A new study has examined the poststorm impact and the short-term recovery from Ivan along a 200-km stretch of coast from Fort Walton Beach to St. George Island. The study is published in the latest issue of the Journal of Coastal Research.
Hurricane Ivan made landfall along the northwestern Florida and Alabama coast on September 16, 2004. It briefly reached Category 5 strength, persisting as a strong Category 4 hurricane in the Gulf of Mexico before being downgraded to a strong Category 3 at landfall by the U.S. National Hurricane Center.
A team of researchers from the University of South Florida conducted one prestorm and three poststorm beach-profile surveys to understand the morphological changes created by Ivan and also the poststorm recovery. Included in the assessment was an excavation of 46 trenches to study the characteristics and thickness of subaerial storm deposits.
Storm impact along barrier island coasts has been the subject of numerous studies. Because of the largely unpredictable nature of extreme storms like hurricanes, most studies concentrate on poststorm impact and behavior, whereas collection of prestorm data is typically not conducted, making it difficult to quantify the dramatic morphological impact of storms as well as poststorm recovery.
What the study found was apparent, and dramatic morphological and sedimentological impacts extended more than 300 km eastward from the center of the hurricane.
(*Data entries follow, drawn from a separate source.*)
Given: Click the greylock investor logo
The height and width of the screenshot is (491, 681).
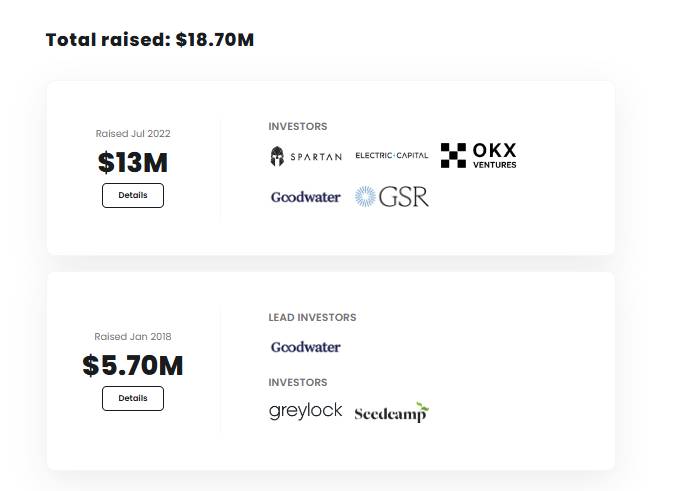Looking at the screenshot, I should coord(306,411).

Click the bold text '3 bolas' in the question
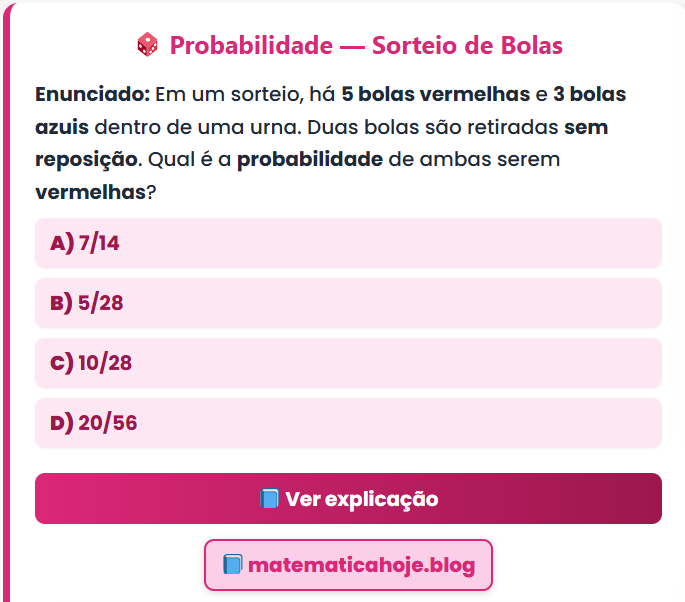(x=589, y=95)
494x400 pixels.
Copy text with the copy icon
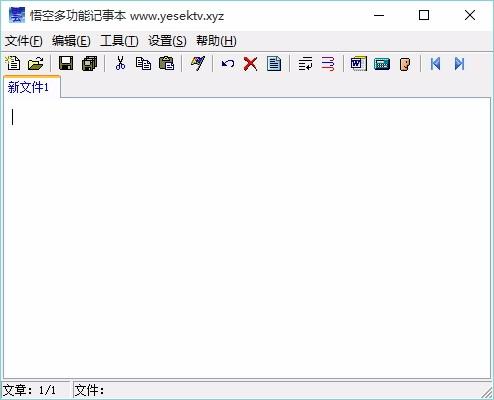[x=143, y=63]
Extensive inundation and overwash occurred within 100 km from the storm center at landfall. The highest elevation of beach erosion extended considerably above the measured storm-surge level, indicating that storm-wave setup and swash run-up played significant roles in controlling the elevation of beach erosion.
Beach recovery began immediately after the storm. Within 90 days, the berm crest recovered to its prestorm elevation, although it was now located 15 m landward.